Huge performance difference in "Transformer-like" usage and "llama.cpp-like" usage
Ankur-singh opened this issue · 2 comments
Llama.cpp-like usage by running scripts is really fast but when I try to use from ITREX library (which makes use of Transformer-like usage) the performance difference is huge. Here is the time take by each approach:
- Transformer-like usage: >10 mins
- Llama.cpp-like usage: ~2 mins
Here's how I am using them:
Transformer Usage:
model = AutoModelForCausalLM.from_pretrained(model_name, load_in_4bit=True)

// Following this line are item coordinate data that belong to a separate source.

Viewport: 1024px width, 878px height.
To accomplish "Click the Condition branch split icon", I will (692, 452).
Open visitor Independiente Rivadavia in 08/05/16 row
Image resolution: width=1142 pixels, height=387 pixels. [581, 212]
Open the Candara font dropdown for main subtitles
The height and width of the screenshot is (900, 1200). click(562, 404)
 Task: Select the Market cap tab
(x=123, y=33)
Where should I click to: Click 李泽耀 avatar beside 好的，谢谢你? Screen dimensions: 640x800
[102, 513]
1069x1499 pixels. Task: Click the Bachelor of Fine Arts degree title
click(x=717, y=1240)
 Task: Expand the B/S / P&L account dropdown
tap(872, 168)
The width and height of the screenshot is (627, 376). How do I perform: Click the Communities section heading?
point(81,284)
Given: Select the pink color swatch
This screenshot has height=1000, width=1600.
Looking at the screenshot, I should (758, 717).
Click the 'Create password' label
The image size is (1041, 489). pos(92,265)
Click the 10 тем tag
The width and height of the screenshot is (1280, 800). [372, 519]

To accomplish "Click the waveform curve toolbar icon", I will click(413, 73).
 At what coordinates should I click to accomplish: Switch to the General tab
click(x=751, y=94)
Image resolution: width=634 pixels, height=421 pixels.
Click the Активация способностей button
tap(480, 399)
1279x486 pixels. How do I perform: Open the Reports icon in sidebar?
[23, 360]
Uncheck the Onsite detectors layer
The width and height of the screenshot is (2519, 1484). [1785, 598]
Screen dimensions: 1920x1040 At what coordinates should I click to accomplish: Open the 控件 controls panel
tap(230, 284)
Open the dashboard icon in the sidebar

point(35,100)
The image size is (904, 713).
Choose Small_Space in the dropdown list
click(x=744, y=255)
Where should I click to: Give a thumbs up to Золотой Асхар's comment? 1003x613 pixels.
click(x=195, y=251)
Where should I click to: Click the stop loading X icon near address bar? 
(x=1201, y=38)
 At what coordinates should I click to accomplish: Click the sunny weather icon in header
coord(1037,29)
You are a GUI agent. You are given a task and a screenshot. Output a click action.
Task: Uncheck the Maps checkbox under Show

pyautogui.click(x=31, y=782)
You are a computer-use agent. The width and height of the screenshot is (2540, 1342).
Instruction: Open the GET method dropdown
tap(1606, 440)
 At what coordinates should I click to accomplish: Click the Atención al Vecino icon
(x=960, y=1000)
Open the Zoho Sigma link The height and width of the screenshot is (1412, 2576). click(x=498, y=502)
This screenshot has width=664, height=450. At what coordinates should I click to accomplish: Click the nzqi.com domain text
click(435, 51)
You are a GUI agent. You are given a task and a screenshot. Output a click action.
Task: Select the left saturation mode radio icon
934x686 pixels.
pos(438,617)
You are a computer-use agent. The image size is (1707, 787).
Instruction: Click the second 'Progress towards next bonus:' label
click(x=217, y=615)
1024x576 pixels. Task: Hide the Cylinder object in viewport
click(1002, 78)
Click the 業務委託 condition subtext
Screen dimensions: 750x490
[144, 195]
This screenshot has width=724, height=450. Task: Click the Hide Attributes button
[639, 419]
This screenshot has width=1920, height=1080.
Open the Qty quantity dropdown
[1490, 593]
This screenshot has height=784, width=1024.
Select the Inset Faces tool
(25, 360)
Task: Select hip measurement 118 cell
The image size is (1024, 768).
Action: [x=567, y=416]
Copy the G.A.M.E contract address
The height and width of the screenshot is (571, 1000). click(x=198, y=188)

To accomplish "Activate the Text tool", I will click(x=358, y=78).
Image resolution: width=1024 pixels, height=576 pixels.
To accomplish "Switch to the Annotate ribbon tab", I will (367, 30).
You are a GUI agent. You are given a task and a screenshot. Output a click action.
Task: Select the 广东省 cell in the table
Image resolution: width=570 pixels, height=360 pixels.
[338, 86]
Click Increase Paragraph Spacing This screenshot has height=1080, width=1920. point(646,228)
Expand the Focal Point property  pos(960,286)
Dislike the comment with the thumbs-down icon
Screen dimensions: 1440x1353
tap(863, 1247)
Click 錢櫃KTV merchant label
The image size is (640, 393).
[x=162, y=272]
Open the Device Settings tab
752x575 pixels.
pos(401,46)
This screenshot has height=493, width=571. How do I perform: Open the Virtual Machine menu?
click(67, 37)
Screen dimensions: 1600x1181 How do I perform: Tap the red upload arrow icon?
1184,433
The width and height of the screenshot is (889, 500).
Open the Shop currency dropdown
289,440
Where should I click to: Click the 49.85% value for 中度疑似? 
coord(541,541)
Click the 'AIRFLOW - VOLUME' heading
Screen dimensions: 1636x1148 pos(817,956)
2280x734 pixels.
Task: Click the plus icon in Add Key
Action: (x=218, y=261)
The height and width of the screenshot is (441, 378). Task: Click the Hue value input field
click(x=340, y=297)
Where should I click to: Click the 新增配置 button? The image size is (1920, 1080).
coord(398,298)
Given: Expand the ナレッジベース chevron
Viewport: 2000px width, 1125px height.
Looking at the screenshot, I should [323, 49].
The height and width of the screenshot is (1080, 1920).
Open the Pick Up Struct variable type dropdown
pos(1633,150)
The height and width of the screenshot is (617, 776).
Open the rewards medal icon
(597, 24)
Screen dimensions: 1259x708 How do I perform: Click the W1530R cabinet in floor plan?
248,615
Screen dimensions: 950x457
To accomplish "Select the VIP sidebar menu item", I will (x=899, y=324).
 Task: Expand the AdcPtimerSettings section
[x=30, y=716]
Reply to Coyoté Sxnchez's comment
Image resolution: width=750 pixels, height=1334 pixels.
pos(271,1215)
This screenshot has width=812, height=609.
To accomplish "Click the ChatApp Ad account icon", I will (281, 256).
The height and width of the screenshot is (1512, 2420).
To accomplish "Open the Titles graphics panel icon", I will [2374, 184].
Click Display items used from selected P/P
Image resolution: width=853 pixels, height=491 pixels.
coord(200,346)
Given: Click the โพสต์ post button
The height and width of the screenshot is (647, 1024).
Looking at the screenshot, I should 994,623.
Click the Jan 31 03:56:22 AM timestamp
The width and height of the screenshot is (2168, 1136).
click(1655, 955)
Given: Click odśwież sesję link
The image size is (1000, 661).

outputs = model.generate(inputs, streamer=streamer, max_new_tokens=300)
Llama.cpp usage:
python neural-speed/scripts/inference.py --model_name mistral -m runtime_outs/ne_mistral_q_nf4_bestla_cfp32_g32.bin -c 512 -b 1024 -n 256 --color -p "She opened the door and see"
Is there something that I am missing?
@Ankur-singh Hi, please add the numactl if you use transformer-like APIs. It helps you get the expected performance.
For example:
nnumactl -m 0 -C 0-55 python_api_example_for_gguf.py
Actually you can set the numactl for both usages.
numactl -m 0 -C 0-55 python neural-speed/scripts/inference.py --model_name mistral -m runtime_outs/ne_mistral_q_nf4_bestla_cfp32_g32.bin -c 512 -b 1024 -n 256 --color -p "She opened the door and see"
Thanks @Zhenzhong1 worked like a charm.